To overcome these statistical data base limitations, Bayesian techniques have been proposed (Varis and Kuikka 1997, Hasselmann 1998, Risbey et al. 2000). By introducing subjectively defined probabilities, the Bayesian approach not only extends the permissible data base, but also provides a scientific foundation for investigating the implications of different subjective estimates of the errors of models and data, or of different prior beliefs in the validity of competing climate change forcing hypotheses (see Earman 1992).
As preparation for a detailed Bayesian detection and attribution analysis applied later to a more comprehensive climate change data set, we consider in this study an important technical aspect of the Bayesian approach: how should one weight the data in order to maximize the impact of the data on the probability that a given climate change forcing hypothesis is true?
In the conventional statistical approach to the detection and attribution problem, the data are projected onto a suitably chosen lowdimensional subspace in order to enhance the signaltonoise ratio (S/N). Without a reduction in the dimensionality of the climate phase space, the signal is normally swamped by the natural variability noise. The patterns used for the projection (known as fingerprints) can be chosen such that S/N is maximized (Hasselmann 1979, 1997). However, the optimal fingerprint method of the conventional detection and attribution approach cannot be immediately carried over to the Bayesian case, as here the detection and attribution problem is formulated quite differently.
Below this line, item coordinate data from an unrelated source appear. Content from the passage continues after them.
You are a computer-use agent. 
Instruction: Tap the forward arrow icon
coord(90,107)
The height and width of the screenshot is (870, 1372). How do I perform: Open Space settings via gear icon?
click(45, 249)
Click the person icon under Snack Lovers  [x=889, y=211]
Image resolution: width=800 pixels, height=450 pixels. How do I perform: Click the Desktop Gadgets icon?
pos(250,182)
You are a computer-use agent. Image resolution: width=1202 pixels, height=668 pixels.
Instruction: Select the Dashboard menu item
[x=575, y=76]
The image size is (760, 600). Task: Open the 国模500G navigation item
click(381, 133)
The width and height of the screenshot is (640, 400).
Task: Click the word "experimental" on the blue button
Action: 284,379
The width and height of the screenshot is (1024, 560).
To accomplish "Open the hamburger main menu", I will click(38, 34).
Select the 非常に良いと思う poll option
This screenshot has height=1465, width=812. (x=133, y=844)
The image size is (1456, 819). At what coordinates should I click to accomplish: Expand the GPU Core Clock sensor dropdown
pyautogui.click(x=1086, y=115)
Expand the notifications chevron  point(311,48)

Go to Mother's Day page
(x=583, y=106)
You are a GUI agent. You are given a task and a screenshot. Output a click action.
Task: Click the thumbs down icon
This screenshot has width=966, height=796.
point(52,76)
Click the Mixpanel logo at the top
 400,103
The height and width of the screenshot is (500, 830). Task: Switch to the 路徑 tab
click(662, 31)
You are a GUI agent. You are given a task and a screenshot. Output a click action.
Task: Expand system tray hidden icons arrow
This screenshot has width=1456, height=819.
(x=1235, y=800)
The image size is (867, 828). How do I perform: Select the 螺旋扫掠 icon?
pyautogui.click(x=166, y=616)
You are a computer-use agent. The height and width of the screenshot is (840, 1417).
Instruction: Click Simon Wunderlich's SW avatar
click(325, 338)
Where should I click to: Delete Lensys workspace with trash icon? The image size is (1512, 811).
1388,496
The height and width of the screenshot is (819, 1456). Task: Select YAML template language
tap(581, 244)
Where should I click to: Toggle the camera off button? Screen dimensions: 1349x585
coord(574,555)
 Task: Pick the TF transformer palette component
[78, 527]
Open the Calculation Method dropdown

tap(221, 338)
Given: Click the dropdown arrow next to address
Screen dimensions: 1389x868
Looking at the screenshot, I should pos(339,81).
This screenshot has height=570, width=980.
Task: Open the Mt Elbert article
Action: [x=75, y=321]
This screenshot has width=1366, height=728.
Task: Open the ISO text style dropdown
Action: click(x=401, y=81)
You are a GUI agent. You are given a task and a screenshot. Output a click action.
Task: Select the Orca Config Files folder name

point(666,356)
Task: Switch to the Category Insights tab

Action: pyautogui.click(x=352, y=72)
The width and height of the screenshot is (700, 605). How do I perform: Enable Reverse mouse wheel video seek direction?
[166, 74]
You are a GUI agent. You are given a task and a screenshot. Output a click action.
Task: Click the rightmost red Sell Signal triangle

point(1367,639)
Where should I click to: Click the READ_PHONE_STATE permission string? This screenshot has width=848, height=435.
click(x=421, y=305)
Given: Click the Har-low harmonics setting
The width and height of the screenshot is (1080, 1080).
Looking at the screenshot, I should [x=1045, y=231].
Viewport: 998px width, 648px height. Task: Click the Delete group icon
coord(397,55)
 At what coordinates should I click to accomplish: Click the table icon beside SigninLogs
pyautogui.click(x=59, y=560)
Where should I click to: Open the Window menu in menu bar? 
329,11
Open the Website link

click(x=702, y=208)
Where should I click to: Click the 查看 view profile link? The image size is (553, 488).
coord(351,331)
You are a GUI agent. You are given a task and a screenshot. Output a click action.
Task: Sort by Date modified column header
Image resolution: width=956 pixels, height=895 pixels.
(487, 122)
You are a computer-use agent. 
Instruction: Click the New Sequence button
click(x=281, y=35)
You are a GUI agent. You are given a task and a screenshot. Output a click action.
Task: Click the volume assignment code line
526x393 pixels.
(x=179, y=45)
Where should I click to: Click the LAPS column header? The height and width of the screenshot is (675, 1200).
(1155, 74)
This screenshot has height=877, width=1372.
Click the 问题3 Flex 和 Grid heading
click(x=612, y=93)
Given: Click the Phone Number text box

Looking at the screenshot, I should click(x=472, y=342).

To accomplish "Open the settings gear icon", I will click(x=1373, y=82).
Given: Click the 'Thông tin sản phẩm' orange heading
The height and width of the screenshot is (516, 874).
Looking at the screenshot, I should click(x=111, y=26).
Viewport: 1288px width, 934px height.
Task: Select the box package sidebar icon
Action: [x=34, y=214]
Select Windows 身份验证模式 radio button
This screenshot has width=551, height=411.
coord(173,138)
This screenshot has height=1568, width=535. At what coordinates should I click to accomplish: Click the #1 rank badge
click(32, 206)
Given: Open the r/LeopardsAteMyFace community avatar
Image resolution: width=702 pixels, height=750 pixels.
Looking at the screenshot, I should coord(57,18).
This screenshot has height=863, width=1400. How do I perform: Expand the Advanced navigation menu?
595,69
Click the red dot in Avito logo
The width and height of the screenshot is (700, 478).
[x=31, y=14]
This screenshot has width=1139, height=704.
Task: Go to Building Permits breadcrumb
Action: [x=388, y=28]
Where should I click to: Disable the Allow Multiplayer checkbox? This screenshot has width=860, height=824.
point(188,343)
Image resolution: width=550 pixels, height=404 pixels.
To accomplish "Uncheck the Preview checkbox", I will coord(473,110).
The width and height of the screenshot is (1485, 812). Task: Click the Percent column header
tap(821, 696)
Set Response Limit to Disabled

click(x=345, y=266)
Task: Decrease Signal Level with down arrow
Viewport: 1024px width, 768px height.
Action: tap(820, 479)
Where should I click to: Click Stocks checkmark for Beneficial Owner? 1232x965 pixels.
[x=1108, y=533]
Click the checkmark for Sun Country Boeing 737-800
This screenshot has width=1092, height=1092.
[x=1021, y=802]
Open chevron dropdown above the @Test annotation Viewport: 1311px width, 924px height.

In the conventional approach, the hypothesis of a climate change signal induced by human activity (or some other given external forcing mechanism) is compared against the null hypothesis that the observed climate change is due to natural climate variability. One estimates first the probability p^{0} that a climate change signal that is as least as large as the observed signal could have occurred within a given observation period through natural climate variability. If p^{0} is small, a signal is said to have been detected at a significance level of 1−p^{0} (or, in an alternative terminology, p^{0}). Once detection has been established, one investigates further whether the climate change signal inferred from the observations can be attributed to the postulated forcing mechanism, i.e. whether the predicted and inferred signals are mutually consistent within the estimated error bounds of the observations and the model prediction. The errors of the predicted signal are relevant only for attribution; for the detection test, their only impact is a minor degradation of the detection skill through a distortion of the computed fingerprint pattern relative to the true optimal pattern.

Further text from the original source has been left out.